DÜNDEN BUGÜNE KUDÜS-4

 

İslam’a göre Kudüs tarihin sıfır noktasından itibaren kutsal şehirdir ve bu bilinç daha Peygamber Efendimiz (s.a.s.) zamanındayken nübüvvetin erken dönemlerinde kabul görmüştür. Mekke döneminde Kudüs’ü ön plana çıkaran iki olgudan bahsedilmelidir. Bunlardan birincisi, Müslümanların ibadet ederken yüzlerini Kudüs yönüne çevirip burayı kıble şehir görmeleridir. Bu uygulama, Medine döneminde de yaklaşık 16 ay boyunca devam etmiş daha sonra ilahi emir ile Kâbe’ye doğru değiştirilmiştir. Kudüs’ün kıble olması aslında İslam’ın türedi bir din olmadığı, Hz. Âdem’den başlayan tevhid mesajının nihai halkası olduğu bilincini ve mesajını da taşımaktaydı. Mekke döneminde bu mesaj doğrultusunda Müslümanların bu kutlu şehre gönül bağını kuvvetlendiren diğer olgu, Peygamber Efendimizin (s.a.s.) yaşadığı İsra ve Miraç mucizesidir. Kur’an-ı Kerim’de İsra suresinde anlatılan ve hadis, tefsir ve siyer kaynaklarında teferruatı verilen bu olay, Mekke döneminde Müslümanların sıkıntılı boykot zamanında gelen ve eziyetlerin biteceğini müjdeleyen bir göz aydınlığı idi. Ayette geçtiği üzere, Cenab-ı Hak ayetlerinden göstermek için bir gece Peygamber Efendimizi (s.a.s.) Mescid-i Haram’dan alıp çevresi mübarek kılınmış Mescid-i Aksa’ya doğru gece yolculuğuna çıkarmıştır. Hadis, tefsir ve siyer kaynakları burada Kudüs’ten bahsedildiğini ve ilahi katmanlara yükselişte bu şehrin bir çeşit durak olduğunu belirtir.
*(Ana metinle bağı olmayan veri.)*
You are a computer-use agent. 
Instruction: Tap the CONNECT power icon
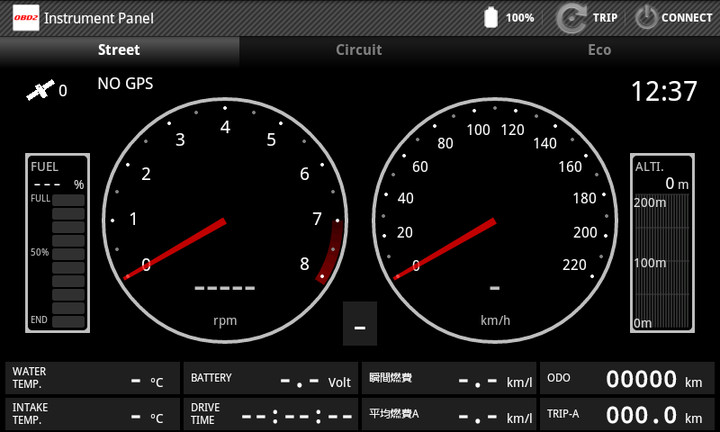tap(647, 17)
Kaynaklarda geçtiği üzere, bu yolculuk sırasında Peygamber Efendimiz (s.a.s.) Burak adlı binekle mucizevi şekilde Mekke’den Kudüs’e getirilmiş, burada peygamberlere imamlık yaparak namaz kıldırmış, Hacer-i Muallak üzerinden semaya yükseldiği rivayet edilmiştir.